Goniometry – Joint Care and Assessment

Diagnostic Measurements Provide Baseline and Encourage Improvement
goniometry personalized care

Goniometry

This tool used in physical therapy, known as the goniometer or the “goni” measures a joint’s range of motion. The therapist measures the joint passively (the patient relaxes) or actively (effort made by the patient) so that they may establish a baseline and set goals for improvement. The therapist visualizes the angles of the body, adapts to the certain joints they are inspecting, and places the goniometer in a way that may measure those angles. Depending on whether the joint is going into flexion, extension, abduction, etc., there are different angles that the therapist is cognizant of, and careful to consider when dealing with an injury that may restrict or require limited movement during the range of motion assessment.

In the case of an arthroplasty for example, or knee replacement, the therapist will continuously monitor and provide the measurements for the patient in hopes of gaining the range of motion that will provide functionality and ease. A therapist keeps in mind that for the patient to safely and comfortably navigate stairs, they will want to achieve approximately:

  • 120 degrees of flexion, as well as strength and control through that flexion.

If that patient wants to return to bicycle riding, they would have to have apprixmately:

  • 110 degrees of flexion to appropriately bring their legs through the cycling movement.
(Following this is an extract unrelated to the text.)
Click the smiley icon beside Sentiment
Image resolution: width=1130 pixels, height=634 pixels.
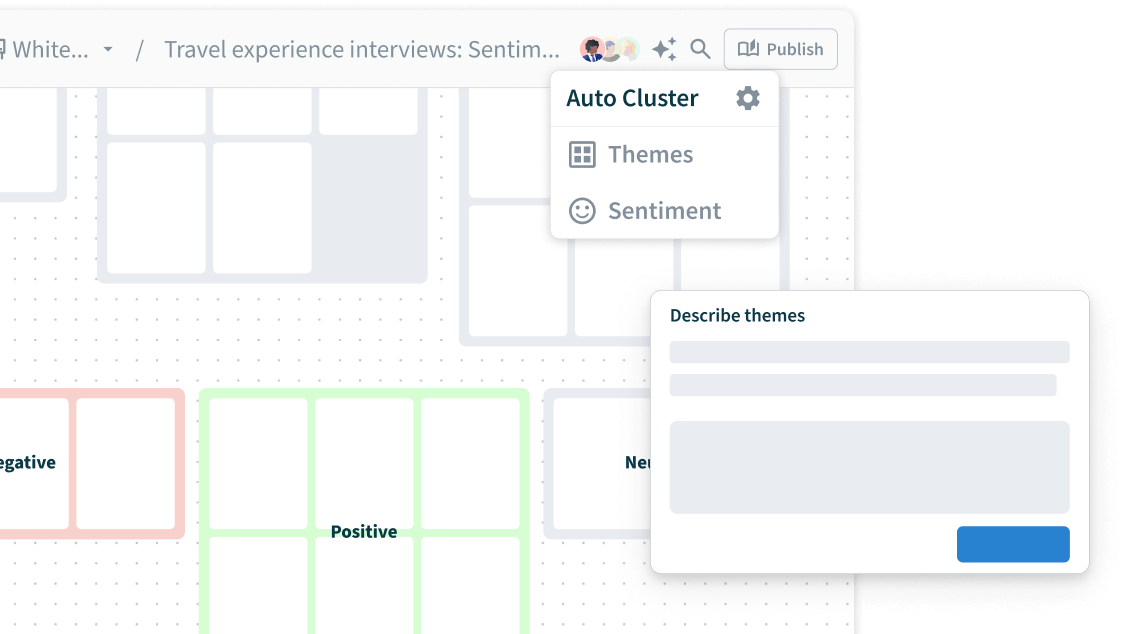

These are just some of the things considered by the therapist when evaluating and treating a wide spectrum of injuries and post-operative joints.

Above, Kelsey measures Ashley’s flexion, and practices for her future career as a Physical Therapist Assistant. She is aware of the joint’s possible movements (the knee is a hinge joint and has two methods of movement: flexion and extension), and documents the total range of motion.

Research

In an article in the Journal of Rural Medicine, a study aimed to elucidate the target range of motions for a knee post-arthroplasty during rehabilitation. Regarding this study, they utilized goniometry to establish a quantitative progression for improvement, which ultimately personalized the patient’s plan of care. For example, if a patient had only 90 degrees of flexion in the first measurement, and after 3 successive visits the flexion improved to 110 degrees of flexion, the goniometer successfully provided a measurable and objective way to classify personal advancement. Studies like this and real-world implementation help create boundaries and guidelines for rehabilitation in the physical therapy setting. Use of the goniometer acts as a paramount tool in these guidelines, and help further personalize rehabilitation.